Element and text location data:
§ §
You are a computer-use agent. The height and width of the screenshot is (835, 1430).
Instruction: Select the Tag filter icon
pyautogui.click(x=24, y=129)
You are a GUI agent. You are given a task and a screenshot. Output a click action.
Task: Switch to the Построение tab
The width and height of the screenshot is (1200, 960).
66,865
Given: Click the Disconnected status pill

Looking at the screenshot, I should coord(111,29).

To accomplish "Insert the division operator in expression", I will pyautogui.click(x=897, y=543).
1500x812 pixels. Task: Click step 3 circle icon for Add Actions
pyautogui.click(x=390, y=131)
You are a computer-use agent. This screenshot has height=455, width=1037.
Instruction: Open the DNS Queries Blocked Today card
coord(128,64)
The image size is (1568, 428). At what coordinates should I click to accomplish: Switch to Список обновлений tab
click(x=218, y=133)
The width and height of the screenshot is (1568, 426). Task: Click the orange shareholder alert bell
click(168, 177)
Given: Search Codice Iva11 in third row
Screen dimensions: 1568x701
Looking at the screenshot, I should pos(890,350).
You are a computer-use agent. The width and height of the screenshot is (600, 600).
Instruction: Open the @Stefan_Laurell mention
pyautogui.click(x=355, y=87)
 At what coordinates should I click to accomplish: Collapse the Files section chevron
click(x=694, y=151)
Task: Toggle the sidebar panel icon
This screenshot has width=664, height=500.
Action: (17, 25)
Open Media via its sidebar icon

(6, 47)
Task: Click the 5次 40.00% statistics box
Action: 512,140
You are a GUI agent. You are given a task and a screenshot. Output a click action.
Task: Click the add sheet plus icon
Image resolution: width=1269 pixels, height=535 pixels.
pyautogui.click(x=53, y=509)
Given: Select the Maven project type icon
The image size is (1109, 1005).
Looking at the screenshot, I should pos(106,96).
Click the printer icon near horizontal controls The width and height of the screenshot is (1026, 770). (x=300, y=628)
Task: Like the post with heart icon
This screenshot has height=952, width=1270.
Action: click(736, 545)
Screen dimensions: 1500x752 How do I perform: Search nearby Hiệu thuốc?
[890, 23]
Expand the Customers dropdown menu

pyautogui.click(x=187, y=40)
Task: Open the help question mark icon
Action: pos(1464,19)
§ §
Exercise description - Repeat every line of the listing above word for word, from start to finish.

In response -
You are a computer-use agent. The height and width of the screenshot is (835, 1430).
Instruction: Select the Tag filter icon
pyautogui.click(x=24, y=129)
You are a GUI agent. You are given a task and a screenshot. Output a click action.
Task: Switch to the Построение tab
The width and height of the screenshot is (1200, 960).
66,865
Given: Click the Disconnected status pill

Looking at the screenshot, I should coord(111,29).

To accomplish "Insert the division operator in expression", I will pyautogui.click(x=897, y=543).
1500x812 pixels. Task: Click step 3 circle icon for Add Actions
pyautogui.click(x=390, y=131)
You are a computer-use agent. This screenshot has height=455, width=1037.
Instruction: Open the DNS Queries Blocked Today card
coord(128,64)
The image size is (1568, 428). At what coordinates should I click to accomplish: Switch to Список обновлений tab
click(x=218, y=133)
The width and height of the screenshot is (1568, 426). Task: Click the orange shareholder alert bell
click(168, 177)
Given: Search Codice Iva11 in third row
Screen dimensions: 1568x701
Looking at the screenshot, I should pos(890,350).
You are a computer-use agent. The width and height of the screenshot is (600, 600).
Instruction: Open the @Stefan_Laurell mention
pyautogui.click(x=355, y=87)
 At what coordinates should I click to accomplish: Collapse the Files section chevron
click(x=694, y=151)
Task: Toggle the sidebar panel icon
This screenshot has width=664, height=500.
Action: (17, 25)
Open Media via its sidebar icon

(6, 47)
Task: Click the 5次 40.00% statistics box
Action: 512,140
You are a GUI agent. You are given a task and a screenshot. Output a click action.
Task: Click the add sheet plus icon
Image resolution: width=1269 pixels, height=535 pixels.
pyautogui.click(x=53, y=509)
Given: Select the Maven project type icon
The image size is (1109, 1005).
Looking at the screenshot, I should pos(106,96).
Click the printer icon near horizontal controls The width and height of the screenshot is (1026, 770). (x=300, y=628)
Task: Like the post with heart icon
This screenshot has height=952, width=1270.
Action: click(736, 545)
Screen dimensions: 1500x752 How do I perform: Search nearby Hiệu thuốc?
[890, 23]
Expand the Customers dropdown menu

pyautogui.click(x=187, y=40)
Task: Open the help question mark icon
Action: pos(1464,19)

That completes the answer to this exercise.